**PROBLEM:**
From the data below, return the exact lines starting at the line containing "Task: Switch to 사진 보관함" and ending at the line containing "The width and height of the screenshot is (1512, 789).", both included, and nothing else.

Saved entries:
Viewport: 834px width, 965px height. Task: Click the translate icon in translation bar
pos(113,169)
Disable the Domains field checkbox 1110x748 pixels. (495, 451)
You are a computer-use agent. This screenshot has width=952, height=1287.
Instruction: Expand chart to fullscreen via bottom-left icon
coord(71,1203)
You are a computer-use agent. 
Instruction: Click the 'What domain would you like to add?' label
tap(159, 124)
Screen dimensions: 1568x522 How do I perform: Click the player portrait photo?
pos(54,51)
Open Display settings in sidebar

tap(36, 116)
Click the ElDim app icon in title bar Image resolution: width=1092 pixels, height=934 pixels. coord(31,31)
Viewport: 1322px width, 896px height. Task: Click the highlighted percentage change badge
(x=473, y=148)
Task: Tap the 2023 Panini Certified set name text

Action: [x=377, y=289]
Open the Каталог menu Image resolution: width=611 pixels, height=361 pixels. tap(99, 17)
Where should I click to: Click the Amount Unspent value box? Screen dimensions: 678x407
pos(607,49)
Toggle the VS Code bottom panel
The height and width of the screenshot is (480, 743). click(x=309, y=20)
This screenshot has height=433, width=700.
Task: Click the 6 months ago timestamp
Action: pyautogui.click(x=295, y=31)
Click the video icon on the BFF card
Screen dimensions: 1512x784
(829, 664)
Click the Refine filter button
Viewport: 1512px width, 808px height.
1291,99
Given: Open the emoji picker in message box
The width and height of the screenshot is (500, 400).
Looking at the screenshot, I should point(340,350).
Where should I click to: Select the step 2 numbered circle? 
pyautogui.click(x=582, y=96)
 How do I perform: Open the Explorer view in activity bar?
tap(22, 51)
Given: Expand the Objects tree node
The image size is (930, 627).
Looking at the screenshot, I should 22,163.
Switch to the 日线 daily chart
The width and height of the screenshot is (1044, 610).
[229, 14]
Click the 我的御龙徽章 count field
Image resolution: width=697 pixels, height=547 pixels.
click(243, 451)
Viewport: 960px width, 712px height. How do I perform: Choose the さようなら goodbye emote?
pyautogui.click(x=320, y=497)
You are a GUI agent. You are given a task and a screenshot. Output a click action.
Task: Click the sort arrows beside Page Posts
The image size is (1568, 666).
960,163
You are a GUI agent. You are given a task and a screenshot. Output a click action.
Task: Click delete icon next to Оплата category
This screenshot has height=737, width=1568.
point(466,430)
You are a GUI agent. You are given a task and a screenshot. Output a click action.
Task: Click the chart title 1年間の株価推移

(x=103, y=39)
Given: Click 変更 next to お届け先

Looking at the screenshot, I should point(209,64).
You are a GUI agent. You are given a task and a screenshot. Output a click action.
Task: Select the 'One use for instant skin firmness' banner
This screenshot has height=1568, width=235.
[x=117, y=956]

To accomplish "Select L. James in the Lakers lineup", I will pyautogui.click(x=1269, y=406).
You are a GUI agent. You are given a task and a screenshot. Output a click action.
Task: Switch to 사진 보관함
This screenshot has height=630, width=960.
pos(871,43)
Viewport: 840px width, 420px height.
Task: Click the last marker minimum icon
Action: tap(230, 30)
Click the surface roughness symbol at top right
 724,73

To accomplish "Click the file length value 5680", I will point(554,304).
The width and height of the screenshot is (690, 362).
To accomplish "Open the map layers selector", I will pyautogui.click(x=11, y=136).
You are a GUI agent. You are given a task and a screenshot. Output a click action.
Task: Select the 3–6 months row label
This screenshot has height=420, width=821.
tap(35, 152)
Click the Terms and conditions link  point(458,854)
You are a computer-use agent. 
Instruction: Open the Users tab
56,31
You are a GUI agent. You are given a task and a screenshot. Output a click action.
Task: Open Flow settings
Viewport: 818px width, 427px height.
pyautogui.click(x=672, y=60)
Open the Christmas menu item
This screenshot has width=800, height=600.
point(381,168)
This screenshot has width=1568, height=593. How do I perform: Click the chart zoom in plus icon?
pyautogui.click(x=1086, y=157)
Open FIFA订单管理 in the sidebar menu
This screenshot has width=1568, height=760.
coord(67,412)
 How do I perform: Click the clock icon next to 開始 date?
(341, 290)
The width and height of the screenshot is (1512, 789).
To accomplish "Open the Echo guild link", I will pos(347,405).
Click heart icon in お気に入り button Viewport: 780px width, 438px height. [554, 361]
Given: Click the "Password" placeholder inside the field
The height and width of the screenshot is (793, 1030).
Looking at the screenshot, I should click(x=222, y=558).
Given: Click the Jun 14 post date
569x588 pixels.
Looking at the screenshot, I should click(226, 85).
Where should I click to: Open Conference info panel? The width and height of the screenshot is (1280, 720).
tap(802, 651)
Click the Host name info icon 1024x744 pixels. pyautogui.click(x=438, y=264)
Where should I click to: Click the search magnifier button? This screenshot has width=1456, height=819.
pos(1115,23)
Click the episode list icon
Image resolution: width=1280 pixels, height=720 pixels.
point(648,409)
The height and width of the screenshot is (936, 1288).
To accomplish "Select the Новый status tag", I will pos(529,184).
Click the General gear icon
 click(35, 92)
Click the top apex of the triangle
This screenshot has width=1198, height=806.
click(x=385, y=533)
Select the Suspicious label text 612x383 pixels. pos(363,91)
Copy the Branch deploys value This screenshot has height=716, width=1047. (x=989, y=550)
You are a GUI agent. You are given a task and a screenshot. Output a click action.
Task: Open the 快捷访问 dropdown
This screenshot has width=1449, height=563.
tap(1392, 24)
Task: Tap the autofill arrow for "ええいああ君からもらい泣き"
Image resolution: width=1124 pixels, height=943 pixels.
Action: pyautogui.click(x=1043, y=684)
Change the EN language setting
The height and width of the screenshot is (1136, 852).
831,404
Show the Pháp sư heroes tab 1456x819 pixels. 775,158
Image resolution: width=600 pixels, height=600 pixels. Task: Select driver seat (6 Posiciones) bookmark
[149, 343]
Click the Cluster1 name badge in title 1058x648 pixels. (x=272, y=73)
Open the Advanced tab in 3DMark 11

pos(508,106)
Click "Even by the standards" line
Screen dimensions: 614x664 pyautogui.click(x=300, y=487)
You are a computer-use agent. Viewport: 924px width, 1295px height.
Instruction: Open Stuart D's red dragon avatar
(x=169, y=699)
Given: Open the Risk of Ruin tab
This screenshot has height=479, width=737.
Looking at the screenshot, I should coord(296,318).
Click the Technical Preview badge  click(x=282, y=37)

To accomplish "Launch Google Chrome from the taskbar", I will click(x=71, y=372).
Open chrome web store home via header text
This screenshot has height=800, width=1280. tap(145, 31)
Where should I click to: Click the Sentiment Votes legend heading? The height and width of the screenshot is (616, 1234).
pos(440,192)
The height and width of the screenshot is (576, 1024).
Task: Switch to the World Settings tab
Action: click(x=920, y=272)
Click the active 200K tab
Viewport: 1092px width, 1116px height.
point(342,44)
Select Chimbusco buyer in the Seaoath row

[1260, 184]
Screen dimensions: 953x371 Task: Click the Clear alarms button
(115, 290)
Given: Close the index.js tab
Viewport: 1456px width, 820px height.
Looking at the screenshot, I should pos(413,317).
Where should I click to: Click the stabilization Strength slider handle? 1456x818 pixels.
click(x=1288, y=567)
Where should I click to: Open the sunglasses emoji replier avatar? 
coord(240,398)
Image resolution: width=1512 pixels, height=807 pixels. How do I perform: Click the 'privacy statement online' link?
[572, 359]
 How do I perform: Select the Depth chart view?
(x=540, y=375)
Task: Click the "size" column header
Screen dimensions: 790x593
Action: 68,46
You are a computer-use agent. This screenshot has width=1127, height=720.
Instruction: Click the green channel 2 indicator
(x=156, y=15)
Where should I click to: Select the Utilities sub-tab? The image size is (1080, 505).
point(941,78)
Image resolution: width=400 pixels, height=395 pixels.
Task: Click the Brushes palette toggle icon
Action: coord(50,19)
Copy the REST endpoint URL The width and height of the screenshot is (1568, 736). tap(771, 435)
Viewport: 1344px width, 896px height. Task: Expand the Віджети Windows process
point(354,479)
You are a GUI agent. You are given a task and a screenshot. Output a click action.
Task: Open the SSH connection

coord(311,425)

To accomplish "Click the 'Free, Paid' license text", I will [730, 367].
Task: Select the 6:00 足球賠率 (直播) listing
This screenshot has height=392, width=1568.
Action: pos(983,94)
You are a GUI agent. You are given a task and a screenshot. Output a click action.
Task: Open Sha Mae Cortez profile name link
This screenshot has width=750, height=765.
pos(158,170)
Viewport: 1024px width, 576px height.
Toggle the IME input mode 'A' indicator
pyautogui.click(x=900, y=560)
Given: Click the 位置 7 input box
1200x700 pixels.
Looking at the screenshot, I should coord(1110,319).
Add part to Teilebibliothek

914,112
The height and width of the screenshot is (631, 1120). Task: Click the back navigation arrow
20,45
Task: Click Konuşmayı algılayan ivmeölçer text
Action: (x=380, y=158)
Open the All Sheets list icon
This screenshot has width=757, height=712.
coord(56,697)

**WRITTEN RESPONSE:**
Task: Switch to 사진 보관함
This screenshot has height=630, width=960.
pos(871,43)
Viewport: 840px width, 420px height.
Task: Click the last marker minimum icon
Action: tap(230, 30)
Click the surface roughness symbol at top right
 724,73

To accomplish "Click the file length value 5680", I will point(554,304).
The width and height of the screenshot is (690, 362).
To accomplish "Open the map layers selector", I will pyautogui.click(x=11, y=136).
You are a GUI agent. You are given a task and a screenshot. Output a click action.
Task: Select the 3–6 months row label
This screenshot has height=420, width=821.
tap(35, 152)
Click the Terms and conditions link  point(458,854)
You are a computer-use agent. 
Instruction: Open the Users tab
56,31
You are a GUI agent. You are given a task and a screenshot. Output a click action.
Task: Open Flow settings
Viewport: 818px width, 427px height.
pyautogui.click(x=672, y=60)
Open the Christmas menu item
This screenshot has width=800, height=600.
point(381,168)
This screenshot has width=1568, height=593. How do I perform: Click the chart zoom in plus icon?
pyautogui.click(x=1086, y=157)
Open FIFA订单管理 in the sidebar menu
This screenshot has width=1568, height=760.
coord(67,412)
 How do I perform: Click the clock icon next to 開始 date?
(341, 290)
The width and height of the screenshot is (1512, 789).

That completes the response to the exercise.